A number of initiatives aimed at providing activities for disaffected local youths and at integrating the mixture of ethnic communities in the area appeared to be succeeding; Sir George Young, then Minister for Inner Cities, secured significant funding for improvements. Broadwater Farm began to be seen as a case study in regenerating a failed housing development. Princess Diana paid a visit to the estate in February 1985, to commend the improvements being made, but much of the apparent progress was superficial. The problems caused by the deck-level walkways had not been solved; children from Broadwater Farm were still under-achieving academically in comparison to the surrounding areas; the unemployment rate stood at 42%; and there was a mutual distrust between the local residents—particularly those from the Afro-Caribbean community—and the predominantly White British and non-local police force.

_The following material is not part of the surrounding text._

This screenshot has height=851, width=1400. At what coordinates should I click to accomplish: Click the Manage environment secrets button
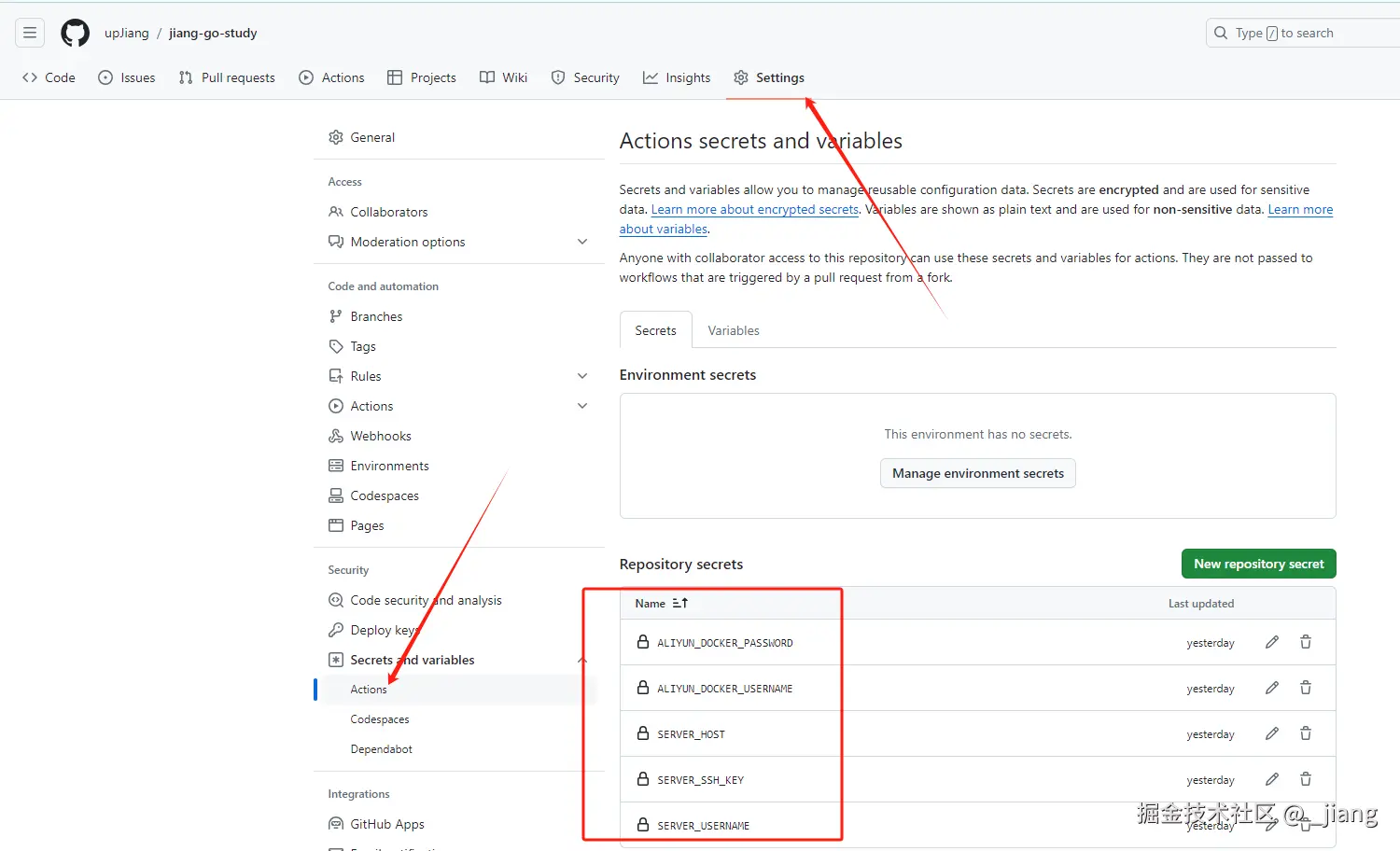tap(977, 473)
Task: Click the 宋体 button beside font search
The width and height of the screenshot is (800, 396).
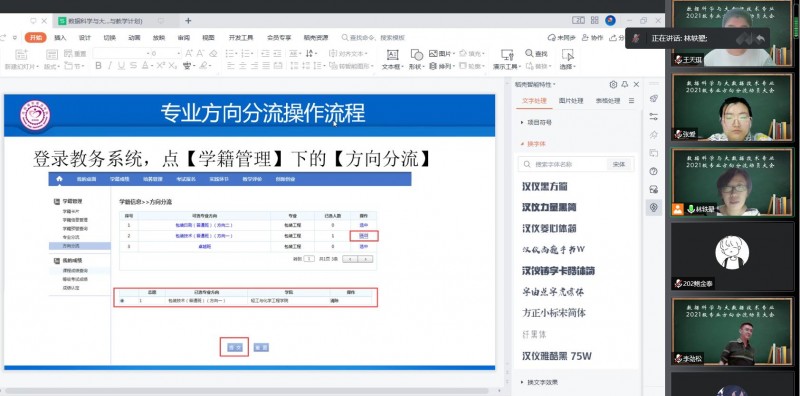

===Broadwater Farm riot===

There had been earlier riots in Brixton and in Handsworth in Birmingham, which were indicative of a period of rising racial tension, during which some police methods such as raids, saturation policing and stop and search tactics increased the frustration of some members of the black community.

Floyd Jarrett, whose home was about 1 mi from the Farm, was arrested by police on 5 October 1985, having given false details when stopped in a car with an allegedly false tax disc. While he was in custody, four officers attended his home to conduct a search. During the search, his mother Cynthia Jarrett collapsed and died. It has never been satisfactorily concluded how and why Cynthia Jarrett died, and whether it was a heart attack or due to police actions.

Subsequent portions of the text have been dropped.